Febuxostat belongs to the group of non-purine xanthine oxidase inhibitor. It is a more potent and selective inhibitor than allopurinol. However, according to the NICE guideline, if the patient has pre-existing cardiovascular disease (CV disease), febuxostat is used only when the patient is not tolerated or contraindicated to allopurinol. It is because patients having pre-existing CV disease with febuxostat treatment has a higher cardiovascular mortality rate than allopurinol.

===== Adverse effects =====

- Some mild and common side effects include liver function abnormalities, nausea, rash and arthralgias (joint pain). Less than 1% of patients would have severe side effects like hepatotoxicity and anemia.

===== Contraindications =====

- Possible drug-drug interactions can be observed with mercaptopurine and azathioprine. Thus, patients taking these drugs are contraindicated to febuxostat.

=== Uricosuric agents ===
Uricosuric agents are second-line agents and they prevent future gout attack by excreting more uric acid from our body to decrease body urate level. Examples of uricosuric agents are probenecid and benzbromarone.
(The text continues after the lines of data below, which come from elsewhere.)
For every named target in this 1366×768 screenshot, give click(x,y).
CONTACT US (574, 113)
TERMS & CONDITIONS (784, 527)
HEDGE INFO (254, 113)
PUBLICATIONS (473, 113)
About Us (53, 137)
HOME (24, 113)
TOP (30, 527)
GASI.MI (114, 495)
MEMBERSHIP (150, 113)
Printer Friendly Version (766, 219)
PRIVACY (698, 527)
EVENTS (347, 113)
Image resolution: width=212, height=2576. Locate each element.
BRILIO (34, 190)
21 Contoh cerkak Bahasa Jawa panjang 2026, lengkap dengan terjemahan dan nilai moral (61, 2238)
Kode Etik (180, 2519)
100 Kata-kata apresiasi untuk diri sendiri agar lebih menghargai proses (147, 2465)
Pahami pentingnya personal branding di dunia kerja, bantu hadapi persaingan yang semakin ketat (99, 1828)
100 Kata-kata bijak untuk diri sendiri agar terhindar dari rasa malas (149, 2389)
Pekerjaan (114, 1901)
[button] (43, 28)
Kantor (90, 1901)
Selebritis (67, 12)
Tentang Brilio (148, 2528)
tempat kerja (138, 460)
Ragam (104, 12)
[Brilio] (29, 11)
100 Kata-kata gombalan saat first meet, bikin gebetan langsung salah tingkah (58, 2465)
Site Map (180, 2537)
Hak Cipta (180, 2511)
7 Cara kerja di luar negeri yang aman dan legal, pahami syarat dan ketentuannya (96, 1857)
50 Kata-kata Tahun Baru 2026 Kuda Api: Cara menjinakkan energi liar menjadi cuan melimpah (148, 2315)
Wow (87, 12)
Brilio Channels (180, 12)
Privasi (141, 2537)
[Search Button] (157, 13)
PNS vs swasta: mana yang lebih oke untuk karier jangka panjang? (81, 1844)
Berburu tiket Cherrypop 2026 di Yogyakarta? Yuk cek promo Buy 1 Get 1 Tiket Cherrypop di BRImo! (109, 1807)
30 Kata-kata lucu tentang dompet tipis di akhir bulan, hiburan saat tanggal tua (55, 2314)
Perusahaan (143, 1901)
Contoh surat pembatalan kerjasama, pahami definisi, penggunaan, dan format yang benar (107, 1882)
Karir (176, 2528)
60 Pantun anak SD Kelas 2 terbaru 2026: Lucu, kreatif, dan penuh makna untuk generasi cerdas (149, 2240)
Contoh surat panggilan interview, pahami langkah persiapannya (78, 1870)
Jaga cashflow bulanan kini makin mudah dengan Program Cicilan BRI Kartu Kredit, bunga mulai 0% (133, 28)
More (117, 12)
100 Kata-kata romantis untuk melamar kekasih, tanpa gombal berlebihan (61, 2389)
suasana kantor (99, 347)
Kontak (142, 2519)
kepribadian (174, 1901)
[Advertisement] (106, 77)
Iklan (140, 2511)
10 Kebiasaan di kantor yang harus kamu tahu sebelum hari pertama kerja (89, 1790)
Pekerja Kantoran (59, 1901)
==== Mechanism of action ====
Uricosuric agents reduce serum uric acid level by increasing urate excretion. It is done by inhibiting the post-secretory tubule (mainly proximal tubule) reabsorbing the filtered urates back to our body.

Structure of probenecid

==== Probenecid ====

===== Adverse effects =====

- Vomiting, nausea, headache, anorexia (decreased appetite) and flushing are the common side effects of probenecid. As this medication may cause GI discomfort, taking it with food is recommended.
- Severe adverse effect like hypersensitivity reactions (e.g. Steven-Johnson syndrome) and hepatic necrosis (death of liver cell) may occur in patients taking probenecid.

===== Cautions and contraindications =====

- Patients who have a medical history of G6PD deficiency should use probenecid in caution as for there may be an increased risk of hemolytic anemia. Peptic ulcer patients also need to use it with caution.
- Patients having blood disorder and history of having kidney stones are contraindicated in using probenecid. Besides, probenecid needs to be avoided in patients having antibacterial therapy with impaired renal function (CrCl < 30 mL/min). Moreover, patients smaller than 2 years old are contraindicated with this drug.
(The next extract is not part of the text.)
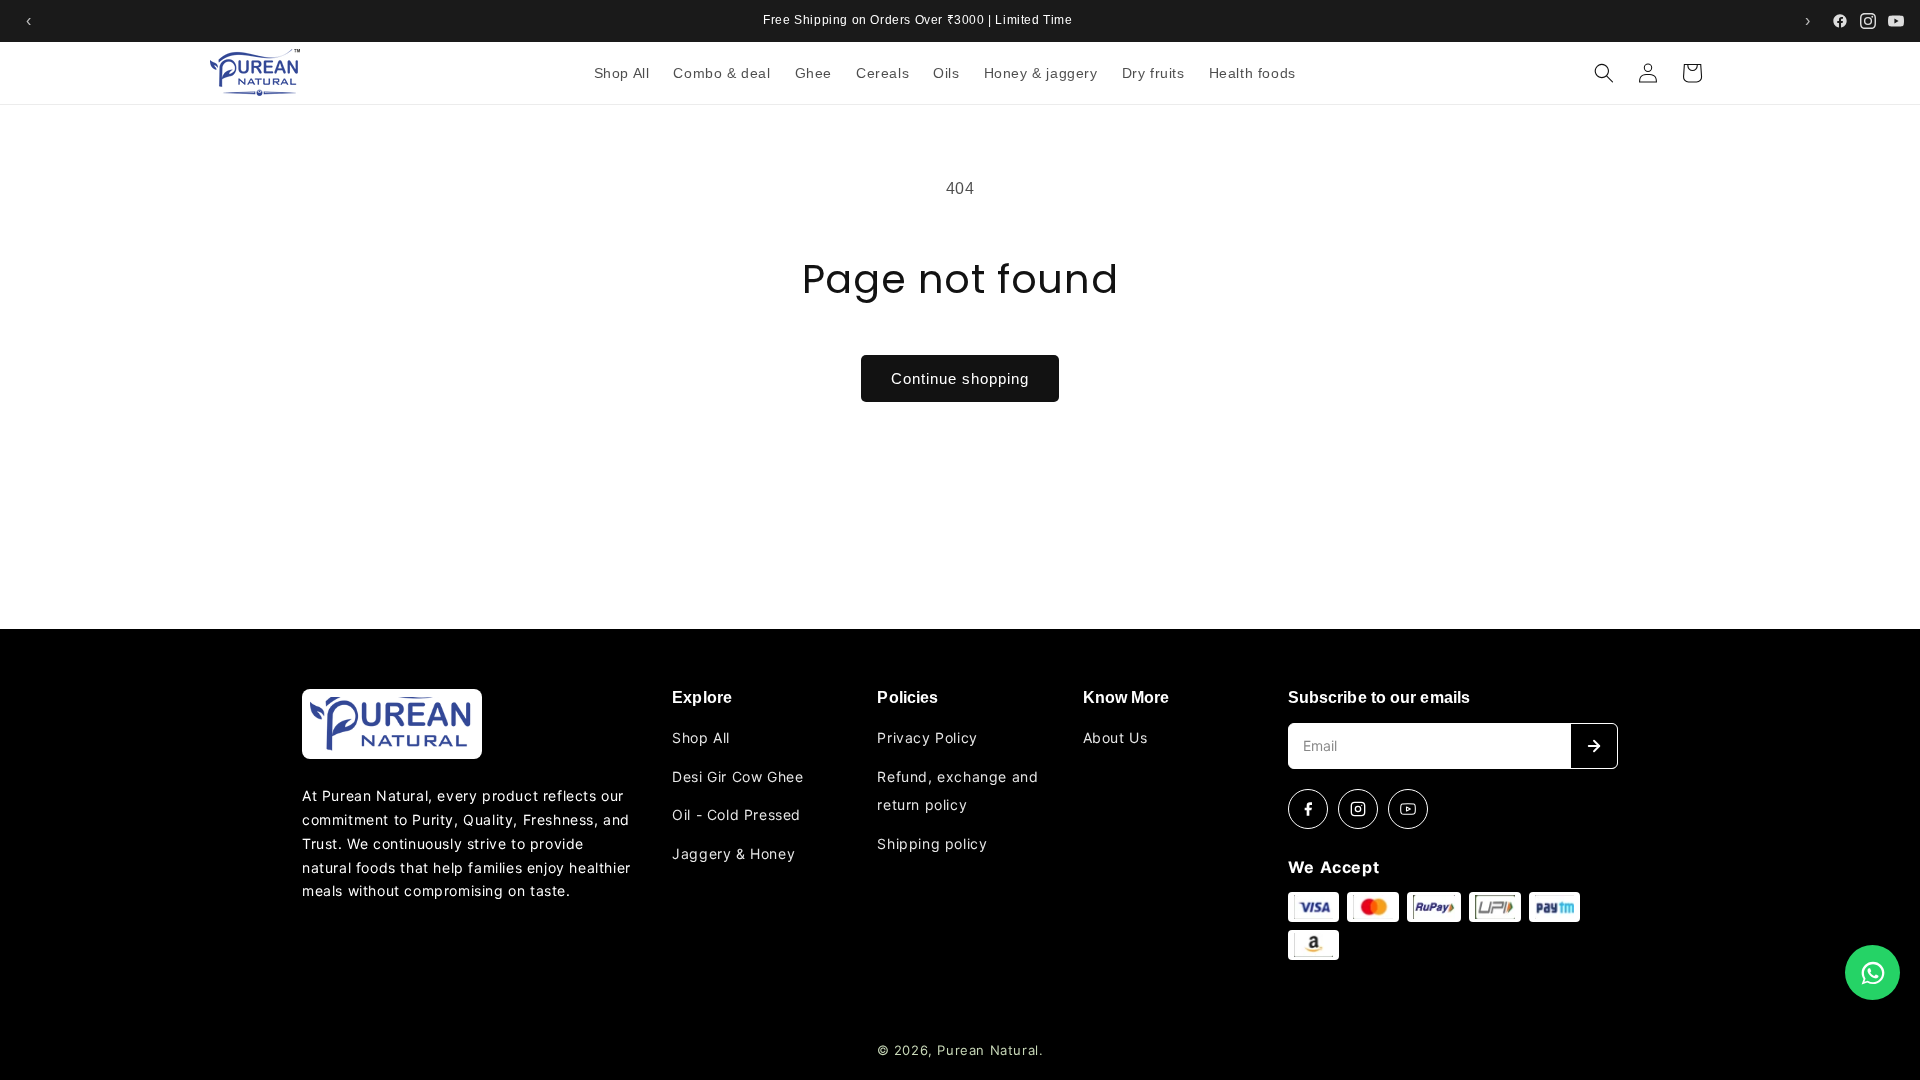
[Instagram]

Structure of benzbromarone

==== Benzbromarone ====

===== Adverse effects =====

- Common adverse drug reactions include GI discomfort (nausea, vomiting, diarrhoea). Severe adverse effects related to this drug are urinating pain (may indicate renal calculi), skin rash, chest pain and shortness of breath. As benzbromarone can cause severe hepatotoxicity, regular liver function tests are required for patient taking this medication.
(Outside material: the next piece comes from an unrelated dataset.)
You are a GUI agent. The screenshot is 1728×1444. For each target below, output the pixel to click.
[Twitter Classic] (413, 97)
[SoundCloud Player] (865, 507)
===== Cautions and contraindications =====

- Aspirin and other salicylates may antagonize the effect of benzbromarone. Hence, precautions need to be taken when using these two drugs together.
- Benzbromarone should be avoided in patients with urinary urate over-excretion (greater than 700 mg urate in 24 hours urine measurement). Also, renal function of the patient needs to be adequate (CrCl needs to be greater than 30 mL/min). As these agents would increase the risk of having kidney stones, counseling patients on drinking enough water (~2-3 L/day)  is essential. Also, if the patient had a history of having uric acid nephrolithiasis (kidney stone), uricosuric agents should be avoided in this patient.